» DIRECTIONS FOR THIS TASK
Go through the records and copy each line where the string "agent" occurs.
---- GIVEN DATA
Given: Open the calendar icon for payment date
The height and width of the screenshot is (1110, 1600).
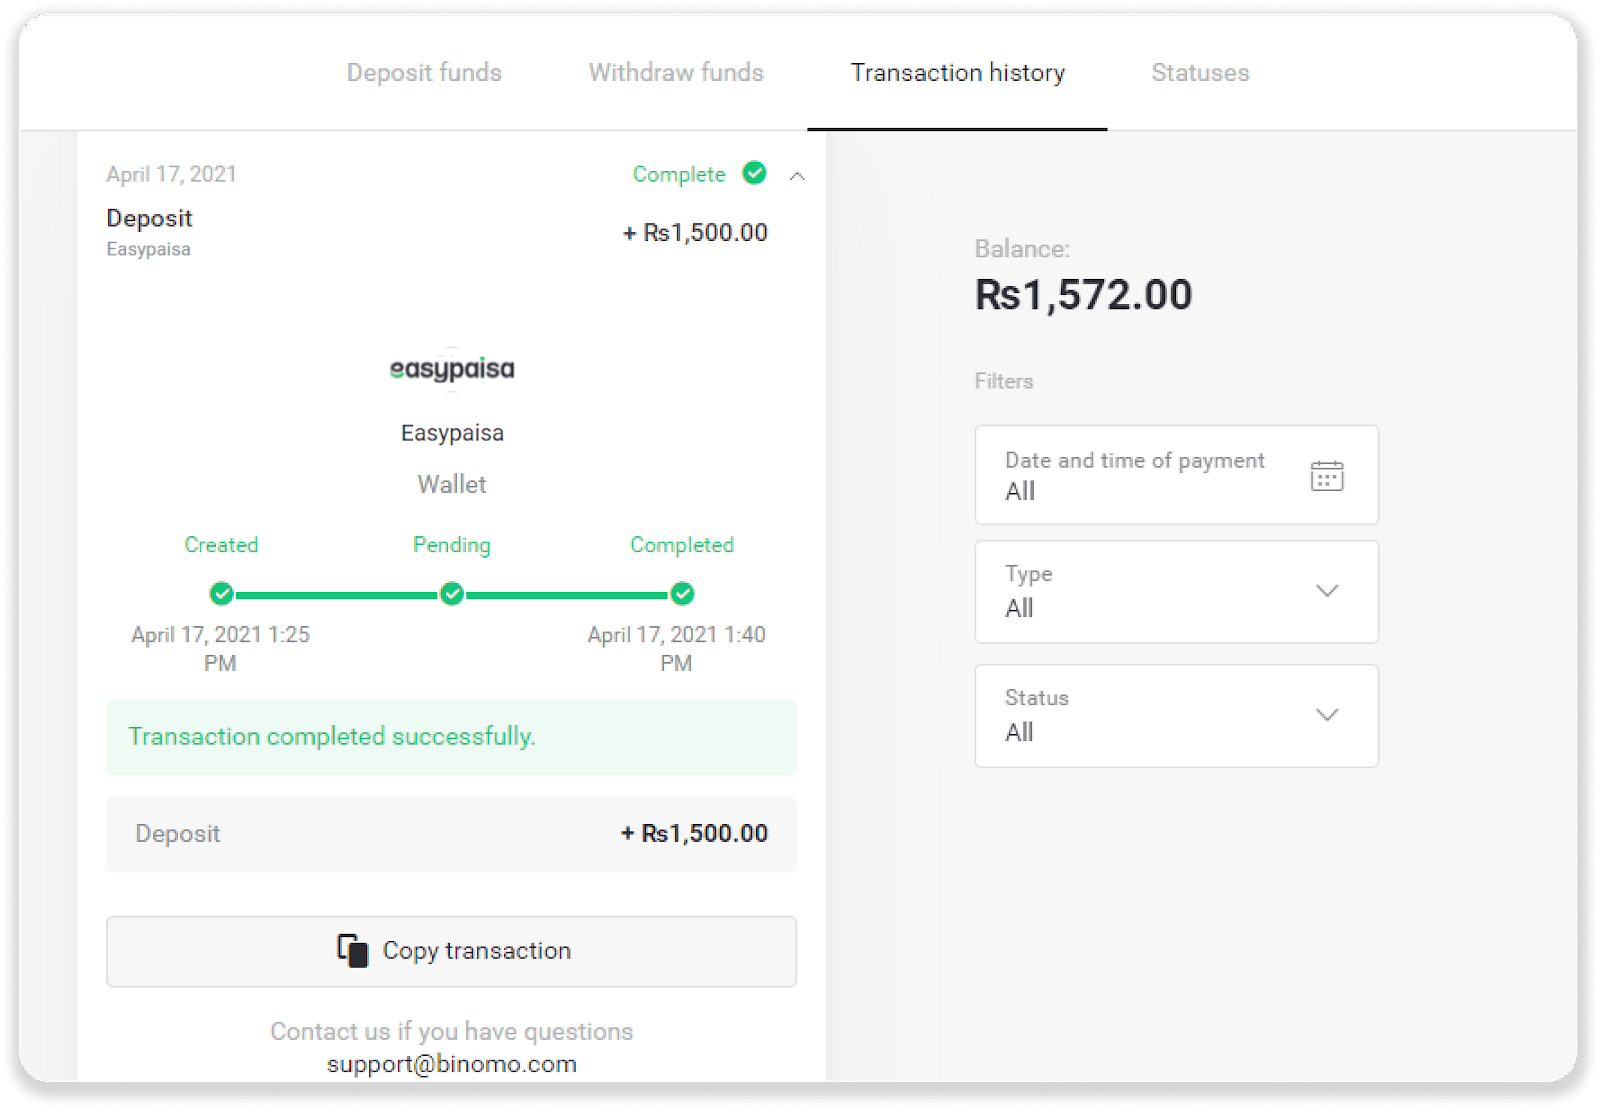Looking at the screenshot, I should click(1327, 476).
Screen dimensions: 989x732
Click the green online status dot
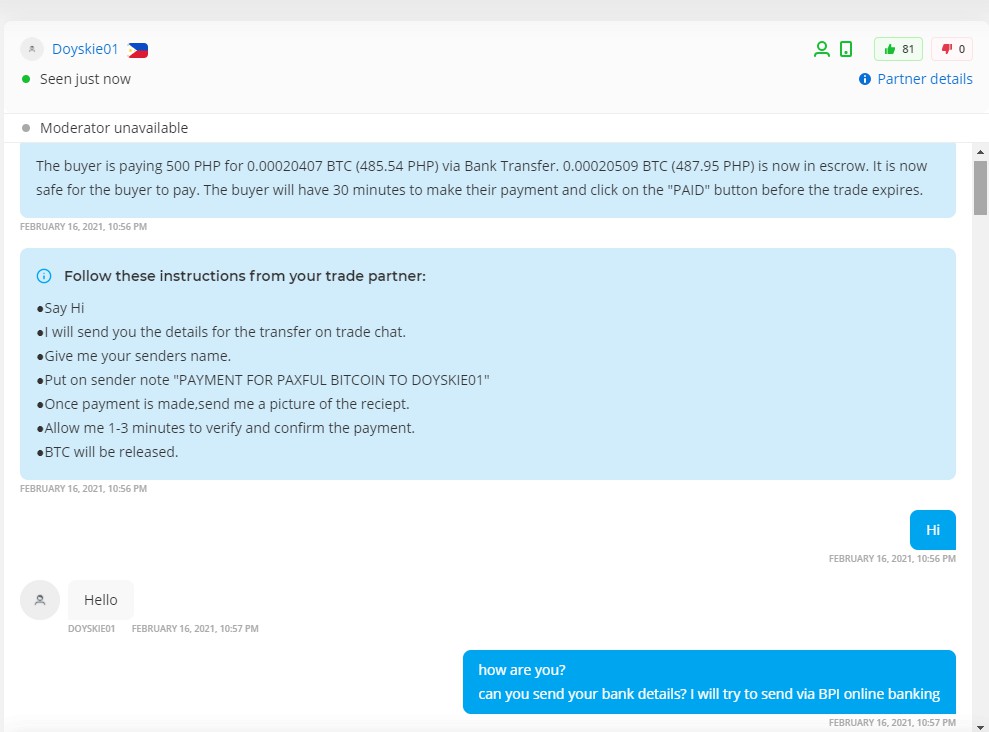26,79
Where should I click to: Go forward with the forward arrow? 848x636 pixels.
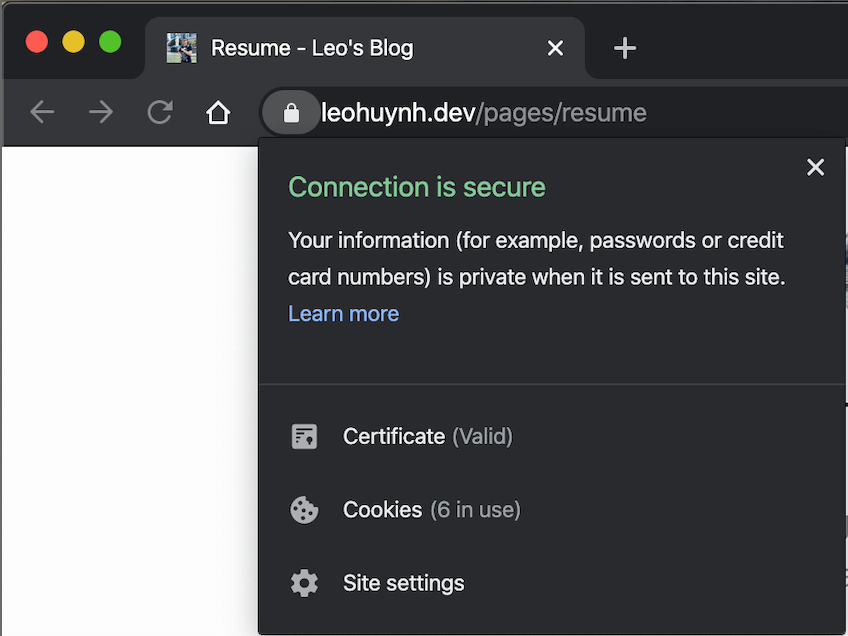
--------
---- GIVEN DATA
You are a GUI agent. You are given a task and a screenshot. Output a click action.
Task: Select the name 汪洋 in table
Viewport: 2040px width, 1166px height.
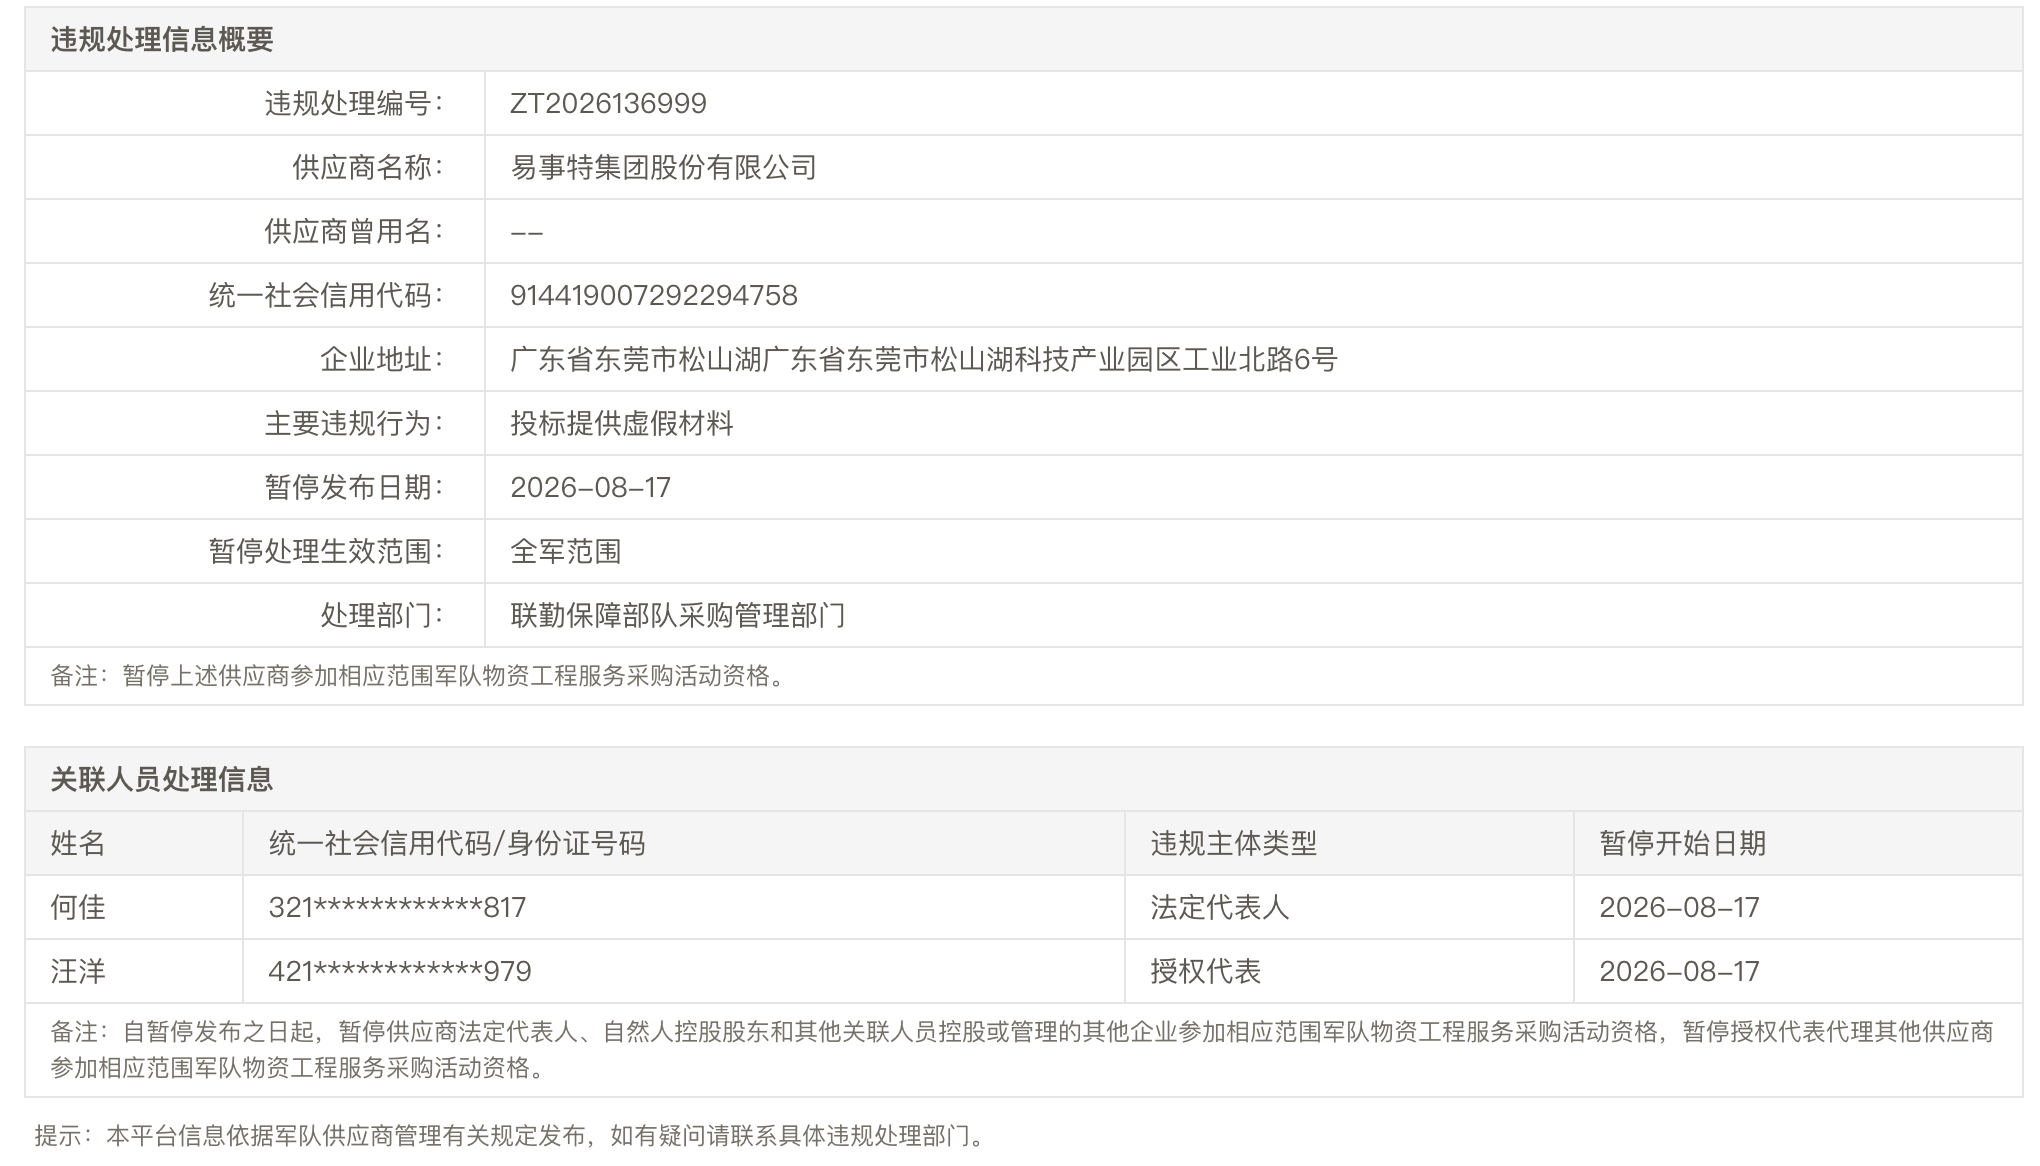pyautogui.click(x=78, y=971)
--------
---- GIVEN DATA
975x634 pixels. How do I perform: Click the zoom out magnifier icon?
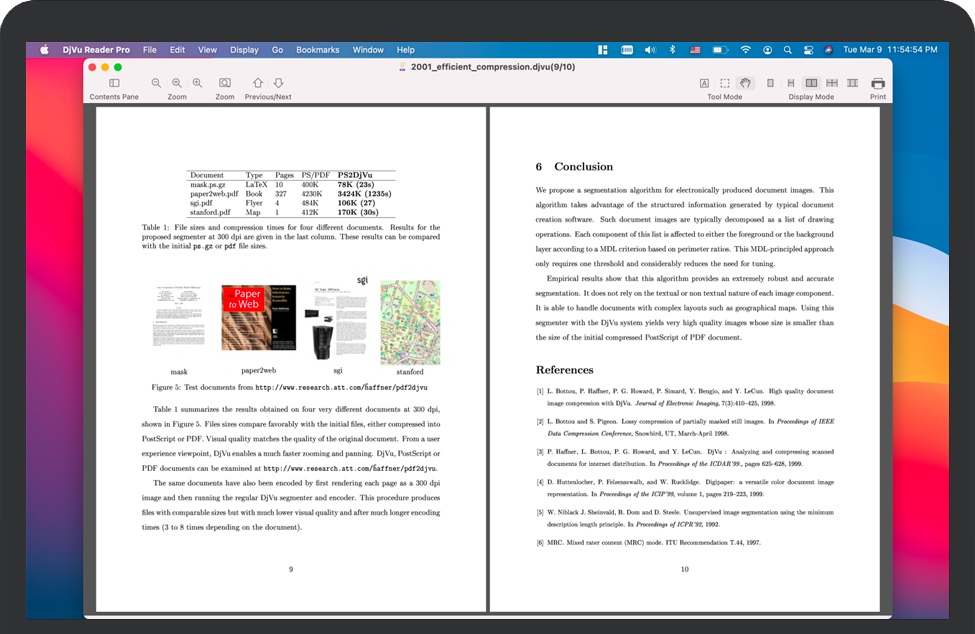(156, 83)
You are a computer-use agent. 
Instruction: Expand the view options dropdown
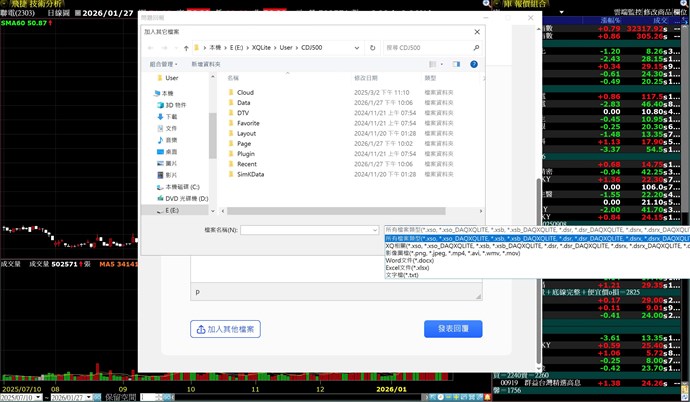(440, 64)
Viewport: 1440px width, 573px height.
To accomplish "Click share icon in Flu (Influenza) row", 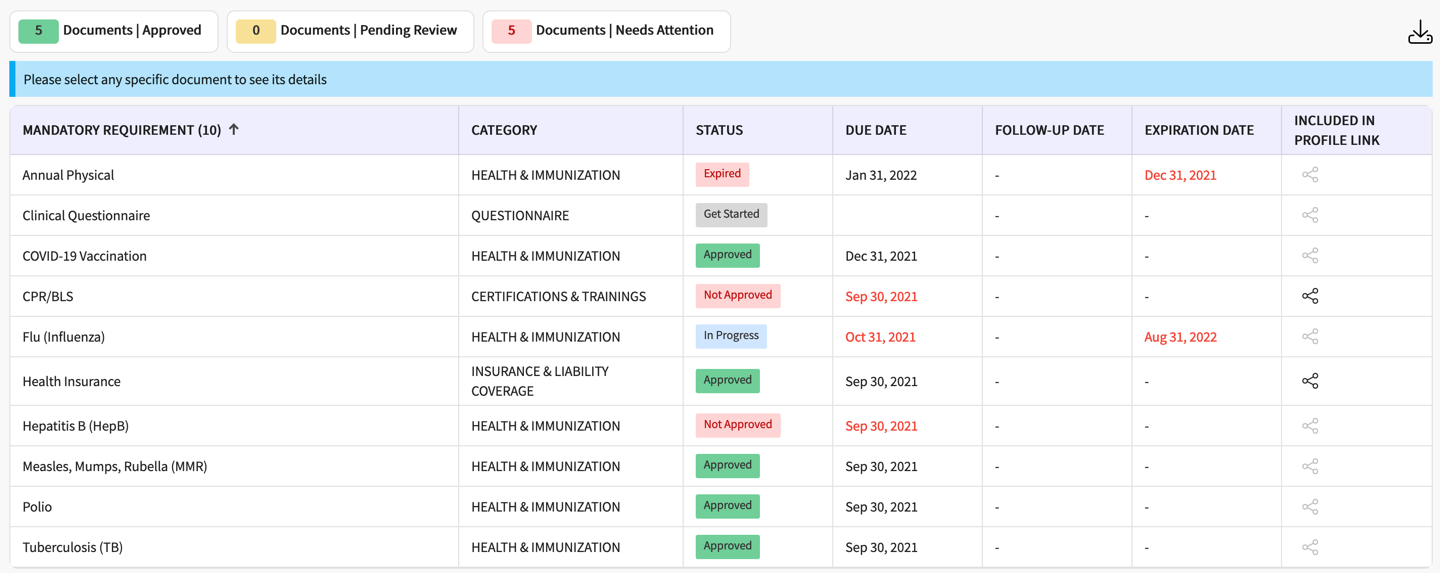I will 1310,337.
--------
» RESULT OF THE TASK
You are a GUI agent. You are given a task and a screenshot. Output a click action.
You are a computer-use agent. 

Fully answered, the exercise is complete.